[[ Exercise materials, beginning ]]

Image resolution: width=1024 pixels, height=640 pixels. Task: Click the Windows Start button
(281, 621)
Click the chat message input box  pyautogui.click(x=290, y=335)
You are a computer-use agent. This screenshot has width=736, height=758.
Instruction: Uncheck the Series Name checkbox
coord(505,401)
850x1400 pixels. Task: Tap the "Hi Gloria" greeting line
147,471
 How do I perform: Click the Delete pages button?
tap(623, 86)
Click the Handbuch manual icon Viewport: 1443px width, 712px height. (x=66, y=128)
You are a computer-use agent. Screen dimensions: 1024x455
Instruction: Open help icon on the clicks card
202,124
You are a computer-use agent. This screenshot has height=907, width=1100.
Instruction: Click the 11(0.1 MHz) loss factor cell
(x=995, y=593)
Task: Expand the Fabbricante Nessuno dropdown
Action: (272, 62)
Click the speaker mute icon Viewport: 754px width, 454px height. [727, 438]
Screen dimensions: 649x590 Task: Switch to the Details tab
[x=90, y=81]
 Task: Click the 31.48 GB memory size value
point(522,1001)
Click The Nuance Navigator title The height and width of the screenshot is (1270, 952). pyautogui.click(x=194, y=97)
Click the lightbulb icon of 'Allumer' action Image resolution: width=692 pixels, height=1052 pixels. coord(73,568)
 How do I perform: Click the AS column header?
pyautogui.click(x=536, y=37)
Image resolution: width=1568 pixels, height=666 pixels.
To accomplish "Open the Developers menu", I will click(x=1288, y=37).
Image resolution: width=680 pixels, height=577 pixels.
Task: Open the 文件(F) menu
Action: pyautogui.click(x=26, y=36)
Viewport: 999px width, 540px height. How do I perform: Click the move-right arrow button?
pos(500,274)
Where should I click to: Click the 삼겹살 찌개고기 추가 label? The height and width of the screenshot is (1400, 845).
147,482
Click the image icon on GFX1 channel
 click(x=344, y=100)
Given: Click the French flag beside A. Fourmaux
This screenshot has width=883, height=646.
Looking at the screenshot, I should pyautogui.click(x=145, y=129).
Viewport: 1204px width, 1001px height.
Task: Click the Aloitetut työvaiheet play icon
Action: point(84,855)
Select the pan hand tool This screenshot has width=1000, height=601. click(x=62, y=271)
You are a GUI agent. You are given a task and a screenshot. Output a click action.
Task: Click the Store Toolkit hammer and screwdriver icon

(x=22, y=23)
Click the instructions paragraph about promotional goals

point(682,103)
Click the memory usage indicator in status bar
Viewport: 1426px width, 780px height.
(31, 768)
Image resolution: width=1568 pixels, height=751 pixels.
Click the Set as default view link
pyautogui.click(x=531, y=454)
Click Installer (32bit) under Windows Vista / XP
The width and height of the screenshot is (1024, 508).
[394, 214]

[[ Exercise materials, end ]]

> [Problem requirements]:
All of the lines above are to be restated word for word.

> [Reply to the task]:
Image resolution: width=1024 pixels, height=640 pixels. Task: Click the Windows Start button
(281, 621)
Click the chat message input box  pyautogui.click(x=290, y=335)
You are a computer-use agent. This screenshot has width=736, height=758.
Instruction: Uncheck the Series Name checkbox
coord(505,401)
850x1400 pixels. Task: Tap the "Hi Gloria" greeting line
147,471
 How do I perform: Click the Delete pages button?
tap(623, 86)
Click the Handbuch manual icon Viewport: 1443px width, 712px height. (x=66, y=128)
You are a computer-use agent. Screen dimensions: 1024x455
Instruction: Open help icon on the clicks card
202,124
You are a computer-use agent. This screenshot has height=907, width=1100.
Instruction: Click the 11(0.1 MHz) loss factor cell
(x=995, y=593)
Task: Expand the Fabbricante Nessuno dropdown
Action: (272, 62)
Click the speaker mute icon Viewport: 754px width, 454px height. [727, 438]
Screen dimensions: 649x590 Task: Switch to the Details tab
[x=90, y=81]
 Task: Click the 31.48 GB memory size value
point(522,1001)
Click The Nuance Navigator title The height and width of the screenshot is (1270, 952). pyautogui.click(x=194, y=97)
Click the lightbulb icon of 'Allumer' action Image resolution: width=692 pixels, height=1052 pixels. coord(73,568)
 How do I perform: Click the AS column header?
pyautogui.click(x=536, y=37)
Image resolution: width=1568 pixels, height=666 pixels.
To accomplish "Open the Developers menu", I will click(x=1288, y=37).
Image resolution: width=680 pixels, height=577 pixels.
Task: Open the 文件(F) menu
Action: pyautogui.click(x=26, y=36)
Viewport: 999px width, 540px height. How do I perform: Click the move-right arrow button?
pos(500,274)
Where should I click to: Click the 삼겹살 찌개고기 추가 label? The height and width of the screenshot is (1400, 845).
147,482
Click the image icon on GFX1 channel
 click(x=344, y=100)
Given: Click the French flag beside A. Fourmaux
This screenshot has width=883, height=646.
Looking at the screenshot, I should pyautogui.click(x=145, y=129).
Viewport: 1204px width, 1001px height.
Task: Click the Aloitetut työvaiheet play icon
Action: point(84,855)
Select the pan hand tool This screenshot has width=1000, height=601. click(x=62, y=271)
You are a GUI agent. You are given a task and a screenshot. Output a click action.
Task: Click the Store Toolkit hammer and screwdriver icon

(x=22, y=23)
Click the instructions paragraph about promotional goals

point(682,103)
Click the memory usage indicator in status bar
Viewport: 1426px width, 780px height.
(31, 768)
Image resolution: width=1568 pixels, height=751 pixels.
Click the Set as default view link
pyautogui.click(x=531, y=454)
Click Installer (32bit) under Windows Vista / XP
The width and height of the screenshot is (1024, 508).
[394, 214]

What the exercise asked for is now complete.